Every March and November, Colorado Springs takes a battering. Chinook winds off Pikes Peak regularly hit 60 mph, and gusts over 90 mph aren't unusual in Black Forest, Monument and along Powers. If a fence isn't built for those loads, it won't survive its second spring.
Post depth is 80% of the fight
Frost line in El Paso County is roughly 24 inches. We set every post a minimum of 30 inches deep, in concrete, so the base is below frost and there's enough mass to resist lateral wind load. Anything shallower relies on the picket to hold the post — and pickets snap first.
Best materials for wind
- Decorative steel — wind blows through the pattern, negligible sail area.

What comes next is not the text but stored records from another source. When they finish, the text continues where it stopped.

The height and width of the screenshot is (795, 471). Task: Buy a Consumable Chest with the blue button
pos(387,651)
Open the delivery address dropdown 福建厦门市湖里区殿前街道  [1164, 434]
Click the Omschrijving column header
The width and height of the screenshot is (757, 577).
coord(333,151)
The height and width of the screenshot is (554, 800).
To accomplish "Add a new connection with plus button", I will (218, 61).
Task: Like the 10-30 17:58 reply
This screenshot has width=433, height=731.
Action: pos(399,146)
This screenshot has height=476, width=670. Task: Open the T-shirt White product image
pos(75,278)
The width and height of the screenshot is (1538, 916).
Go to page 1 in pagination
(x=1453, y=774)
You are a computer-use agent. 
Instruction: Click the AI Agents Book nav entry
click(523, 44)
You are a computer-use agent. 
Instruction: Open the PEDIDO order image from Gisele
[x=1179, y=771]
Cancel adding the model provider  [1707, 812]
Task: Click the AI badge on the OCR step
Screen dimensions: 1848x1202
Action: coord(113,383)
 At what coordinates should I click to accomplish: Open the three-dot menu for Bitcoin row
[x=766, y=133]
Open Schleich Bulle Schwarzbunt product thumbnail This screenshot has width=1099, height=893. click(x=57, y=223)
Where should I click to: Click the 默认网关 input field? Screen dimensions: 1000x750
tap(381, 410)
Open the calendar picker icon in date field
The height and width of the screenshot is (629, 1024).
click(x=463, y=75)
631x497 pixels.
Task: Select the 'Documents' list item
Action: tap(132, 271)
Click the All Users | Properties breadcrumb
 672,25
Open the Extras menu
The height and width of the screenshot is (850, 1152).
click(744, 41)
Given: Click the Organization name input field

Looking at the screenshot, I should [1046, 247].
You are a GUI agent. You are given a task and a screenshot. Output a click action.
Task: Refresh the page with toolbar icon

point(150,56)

- Shadowbox cedar — alternating pickets let ~30% of wind pass through instead of loading solid pickets.
- Split rail — almost no sail area, ideal for open acreage in Falcon and Peyton.
- Chain link — best solid choice for exposed commercial lots.
Worst pick for wind
A solid 6-foot cedar or vinyl privacy fence on an exposed corner lot with no windbreak is a sail. If you need privacy in a wind-exposed spot, we spec extra posts (6-foot on-center instead of 8), heavier gauge steel, and often a shadowbox pattern to bleed pressure.